The company reported that in the UK while general law revenue was in line with expectations, personal injury law revenue was ‘materially weaker than expected’, and S&G said a new practice and case management system caused a loss of productivity in the first half.
The profits were significantly affected by a non-cash impairment charge of A$876.4m against goodwill, mostly due to a A$814.2m impairment in goodwill for its Slater Gordon Solutions unit, previously known as Quindell. The firm said the potential impact of the government’s planned changes which would limit personal injury claims, was a significant factor in the goodwill impairment.
It has been a turbulent year for the firm, which last week asked trading in its shares to be halted while it worked with auditors and advisers to finalise earnings.
In February the firm’s UK chief, Neil Kinsella, announced his retirement as UK head of general law, with Siri Siriwardene replacing him. The announcement coincided with media reports that S&G was in talks over debt restructuring and brought in FTI Consulting in a bid to address its financial health.
In the same month the company’s lenders appointed their own investigative accountants to look at the firm’s books.

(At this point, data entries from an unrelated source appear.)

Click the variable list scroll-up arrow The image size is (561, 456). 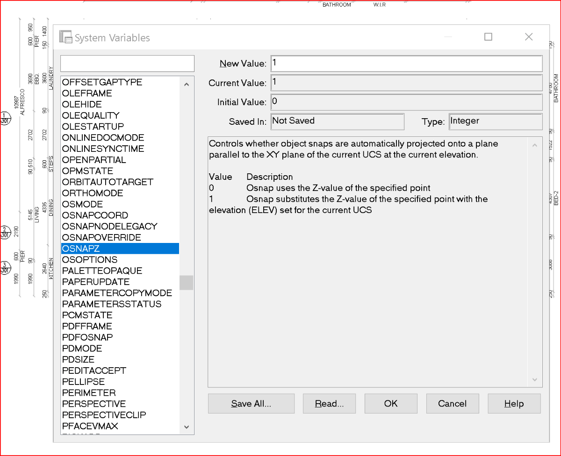coord(187,85)
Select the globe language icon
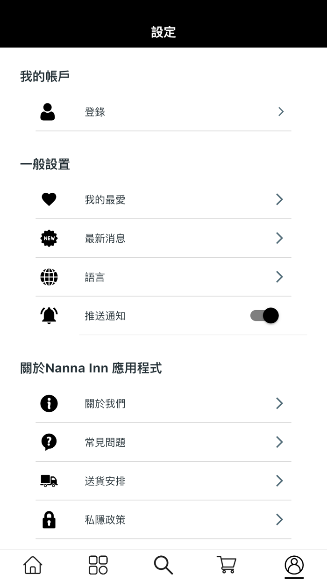Viewport: 327px width, 582px height. [x=49, y=277]
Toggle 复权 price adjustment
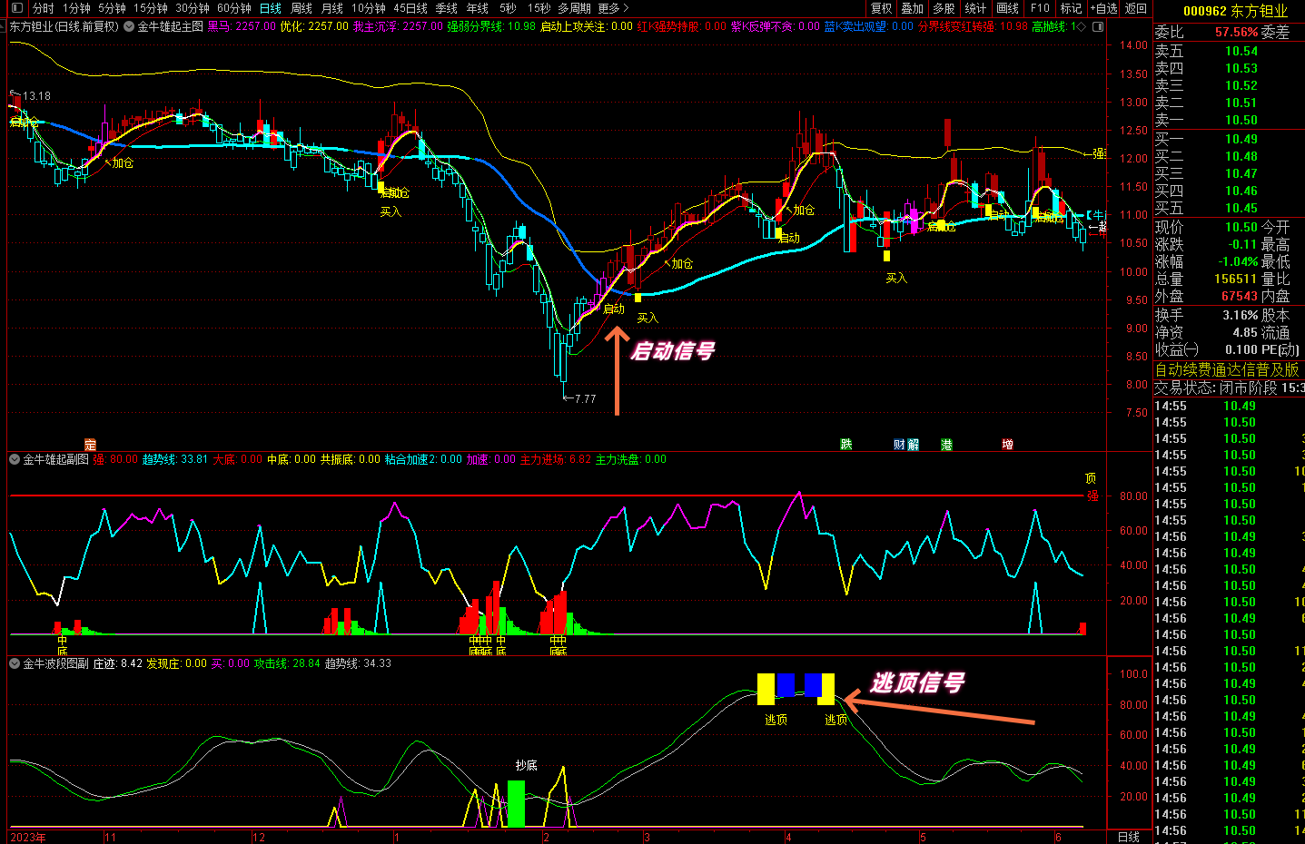Image resolution: width=1305 pixels, height=844 pixels. tap(882, 8)
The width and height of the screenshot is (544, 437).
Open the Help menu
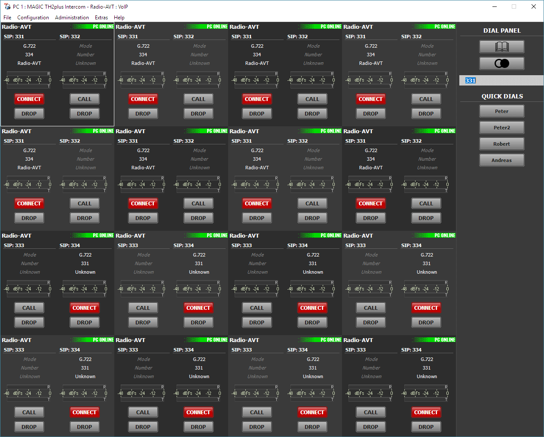point(119,18)
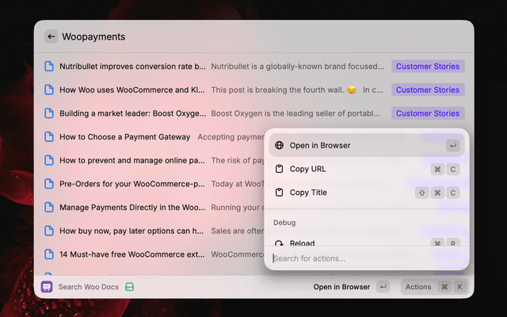507x317 pixels.
Task: Click the purple Woo Docs extension icon
Action: (47, 287)
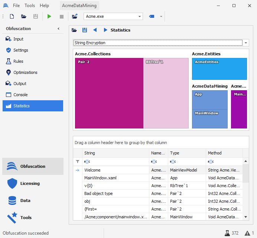The image size is (257, 238).
Task: Expand the String Encryption dropdown
Action: pyautogui.click(x=246, y=43)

Red flags were raised after the firm withdrew earnings guidance late last year prompting rival firm Maurice Blackburn to open registrations to shareholders wanting to pursue a class action.
After S&G’s £637m purchase of insurance claims handler Quindell’s professional services division (PSD) in May last year, it was announced the Serious Fraud Office was investigating Quindell’s ‘business and accounting practices’ as the company published revised annual accounts for 2014 showing a £312m swing from profit to loss in its PSD. The change saw what was logged as a £175m pre-tax profit for the PSD corrected to a £137m loss.